Pasti itu akal-akalan Fahmi lagi. Mang Udin datang bukan untuk benerin genteng, dia tidak tahu menahu soal genteng. Dia datang untuk mengambil lunch box yang dipinjam Fahmi tadi pagi. Lunch box itu milik istrinya.
"Mahal itu teh Neng, Mamang juga heran padahal mah plastik. Tapi mahal. Mamang harus nyicil sepuluh kali. Belinya aja harus lihat buku. Seperti lihat kamus. ." Mang Udin garuk-garuk kepala. Karena mahal itu dan milik istrinya, Mang Udin harus menjaga lunch box itu dengan hati-hati. "Kalau Cep Fahmi gak bilang ada yang sakit mah, Bi Tarsih gak akan ngasih izin pinjem."
Muka Putri tersipu merah, komplikasi lagi antara tersanjung dan ingin menampar Fahmi.
Sejak saat itu, agak sulit melepaskan Fahmi dari benak Putri.

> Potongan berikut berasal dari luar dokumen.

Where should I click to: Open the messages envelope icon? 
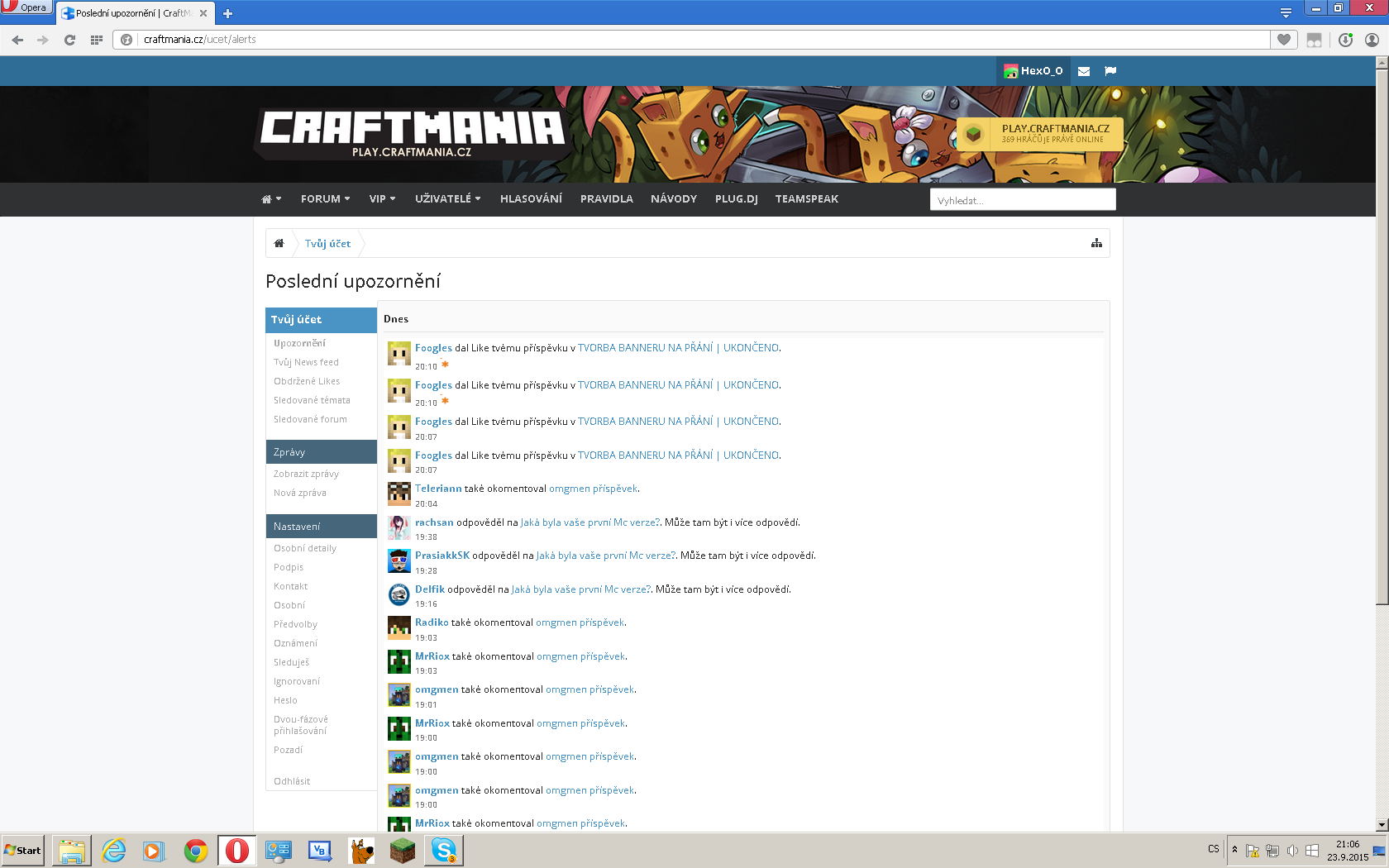click(x=1084, y=71)
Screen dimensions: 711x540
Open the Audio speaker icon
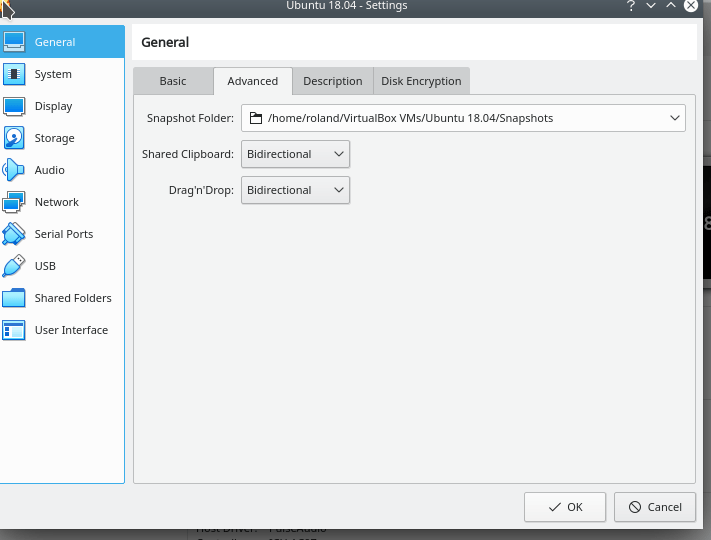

Teman-teman satu kost-nya senang dengan Fahmi yang sering datang tidak dengan tangan hampa serta cerita-cerita bodor yang ada diseputaran mereka. Bi Maryani, Mang Udin mereka semua akan bertanya dan bercerita tentang Fahmi. Begitu juga Pak RW dan semua anggota yang sering nongkrong bermain ping-pong, Â Fahmi akan tiba dan pergi begitu saja, meninggalkan jejak-jejak dipikiran Putri. Â Tak ada satu ruang pun dalam benak Putri yang tidak terisi tentang Fahmi. Bahkan ketika sejenak Putri tidak ingin mengingatnya, salah satu temannya langsung akan bertanya, "Kemana Fahmi? kok sekarang belum muncul." Lalu otaknya otomatis akan memunculkan file folder Fahmi. Seperti malam ini.
Strategi 101.01 versi Fahmi : succed.